`Fra voi non sia così`: questo tema ricorre in queste ultime settimane dell’anno e ci invita a guardare al nostro modo di essere Chiesa. Il Signore descrive bene l’atteggiamento naturale, spontaneo che abbiamo rispetto ad alcuni temi spinosi: il potere, la diversità, l’affettività e invita i discepoli a ragionare e vivere in maniera radicalmente diversa. Non è un’opprimente cappa morale quella che il Signore chiede ma – piuttosto – lo svelamento di una (bella) possibilità di vita alternativa che portiamo nel cuore.
E oggi – ci mancava! – dobbiamo parlare del tema del denaro e del possesso. Tema delicato perché – come l’affettività – affonda le sue radici in esperienze e desideri radicati nell’inconscio. Cosa pensa il mondo della ricchezza? Che battuta! Possiamo dire senza moralismi ma con crudezza e realismo che in questo terzo millennio a comandare ogni scelta, ad orientarla è ormai l’economia. Crollata l’epoca delle ideologie che hanno caratterizzato il secolo appena finito, siamo rimasti con un pugno di mosche in mano e con la teoria del turbo-capitalismo, del liberalismo assoluto come – de facto – l’unica (l’ultima?) ideologia imperante. L’economia gestisce il potere e le scelte, anche nel nostro piccolo mondo. Se siete come me, cittadini senza grandi passioni per borsa e vicende del genere, siete però consapevoli di come l’aspetto economico sia diventato determinante nella nostra vita quotidiana e l’ipotetico e mai raggiunto livello di benessere, in realtà, condizioni la nostra vita in maniera assurda. Occorre lavorare per produrre per guadagnare e comperare cose (spesso inutili) per tenere in piedi un’economia gonfiata. E questo messaggio passa, (dis)educa: basta sentire i nostri ragazzi delle superiori, il lavoro che vogliono è – anzitutto – un lavoro che renda, il resto viene dopo. Spesse volte il nostro vecchio papa inascoltato ha fortemente criticato questa impostazione, svelandone l’intrinseca fragilità e ingiustizia. Tant’è: qui dobbiamo vivere, questo è il nostro tempo, per vivere dobbiamo lavorare in due in famiglia, per comperare un alloggio popolare fare un mutuo di vent’anni (mutuo che nessuno mi da se non ho un lavoro fisso che nessuno mi da, divertente, no?).
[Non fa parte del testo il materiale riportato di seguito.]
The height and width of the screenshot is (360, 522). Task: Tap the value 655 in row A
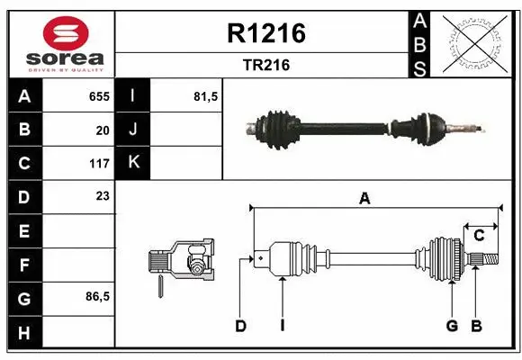click(x=99, y=95)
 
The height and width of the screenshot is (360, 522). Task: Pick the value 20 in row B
click(x=103, y=130)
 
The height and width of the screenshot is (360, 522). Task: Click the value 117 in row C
click(x=99, y=164)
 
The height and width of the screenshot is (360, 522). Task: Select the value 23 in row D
click(x=103, y=195)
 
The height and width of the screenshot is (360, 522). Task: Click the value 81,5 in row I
click(x=206, y=95)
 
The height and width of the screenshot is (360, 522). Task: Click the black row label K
click(x=133, y=163)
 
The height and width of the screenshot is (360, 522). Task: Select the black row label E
click(x=23, y=230)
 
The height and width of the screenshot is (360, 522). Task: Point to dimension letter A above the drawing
click(x=364, y=199)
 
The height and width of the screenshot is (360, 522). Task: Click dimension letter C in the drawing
click(x=479, y=235)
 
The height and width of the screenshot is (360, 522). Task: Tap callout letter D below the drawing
click(x=240, y=326)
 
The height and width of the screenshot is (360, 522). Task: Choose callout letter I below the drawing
click(x=282, y=326)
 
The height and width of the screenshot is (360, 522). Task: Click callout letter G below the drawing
click(x=452, y=326)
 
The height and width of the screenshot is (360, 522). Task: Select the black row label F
click(x=23, y=265)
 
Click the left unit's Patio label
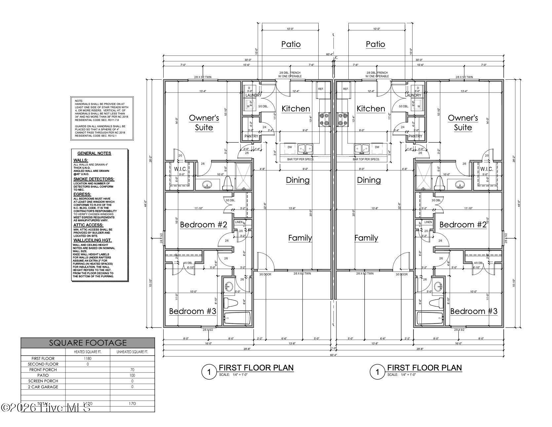click(x=291, y=44)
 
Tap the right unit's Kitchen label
click(x=371, y=108)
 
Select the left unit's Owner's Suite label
click(x=204, y=123)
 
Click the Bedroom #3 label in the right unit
click(x=474, y=311)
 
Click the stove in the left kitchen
click(x=324, y=119)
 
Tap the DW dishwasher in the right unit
click(x=377, y=147)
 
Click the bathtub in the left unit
click(x=237, y=318)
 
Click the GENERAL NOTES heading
click(x=94, y=153)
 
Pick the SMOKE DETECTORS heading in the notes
click(x=94, y=179)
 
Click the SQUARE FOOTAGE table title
click(x=88, y=343)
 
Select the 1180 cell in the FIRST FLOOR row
click(x=88, y=358)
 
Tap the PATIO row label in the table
click(x=43, y=375)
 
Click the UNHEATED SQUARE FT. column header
click(x=132, y=352)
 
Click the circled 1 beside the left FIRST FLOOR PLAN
click(x=209, y=372)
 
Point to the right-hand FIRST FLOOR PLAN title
click(x=424, y=368)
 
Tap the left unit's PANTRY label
click(x=251, y=136)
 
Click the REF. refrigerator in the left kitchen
click(x=321, y=89)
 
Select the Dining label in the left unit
click(x=297, y=180)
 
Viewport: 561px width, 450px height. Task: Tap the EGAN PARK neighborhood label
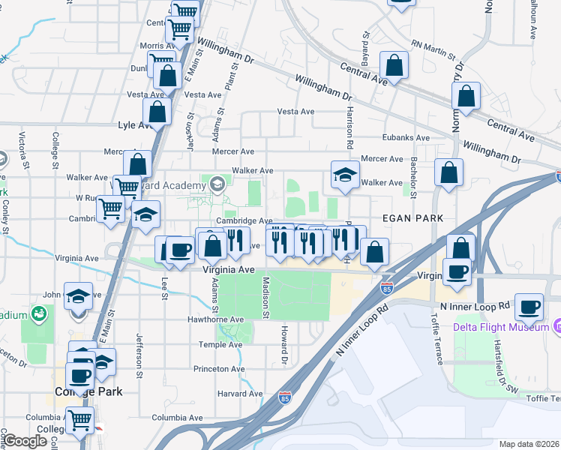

Non ho mai conosciuto nessuno che mi dicesse: io vivo per far soldi. Ma, allora, da dove vengono tutte le liti furibonde per questioni di eredità? Amicizie definitivamente affossate per un prestito mai restituito? Dobbiamo ammetterlo: il possesso fa parte della nostra natura, l’accumulo ci è connaturale, la soddisfazione dei bisogni – veri o presunti che siano – muove la nostra vita. E chi vende lo sa bene.
E Gesù cosa dice? Stupefacente, amici: Gesù non condanna tout court la ricchezza, né esalta la povertà. Lo dico perché spesse volte scivoliamo nel moralismo criticando i soldi (degli altri) e invitando a generosità (sempre gli altri). Gesù dice che la ricchezza è pericolosa perché promette ciò che non può in alcun modo mantenere. Fa effetto, per me parroco di montagna, parlare con amici turisti `realizzati`: splendido e redditizio lavoro, benefit a non finire, ambienti di qualità, per poi parlare con loro e ritrovare le stesse ansie e le stesse preoccupazioni di chiunque. Dunque, dice Gesù, la ricchezza può ingannare, può far fallire miseramente una vita, la pienezza è altrove, non nella fugace emozione di avere realizzato il sogno di possedere il giocattolo prezioso cui anelo. Ma la povertà non è auspicabile, la miseria non avvicina a Dio ma precipita nella disperazione. Perciò il Signore ci chiede di avere un cuore libero e solidale: la povertà è scelta dai discepoli perché ci è insopportabile vedere un fratello nella miseria, tutto lì.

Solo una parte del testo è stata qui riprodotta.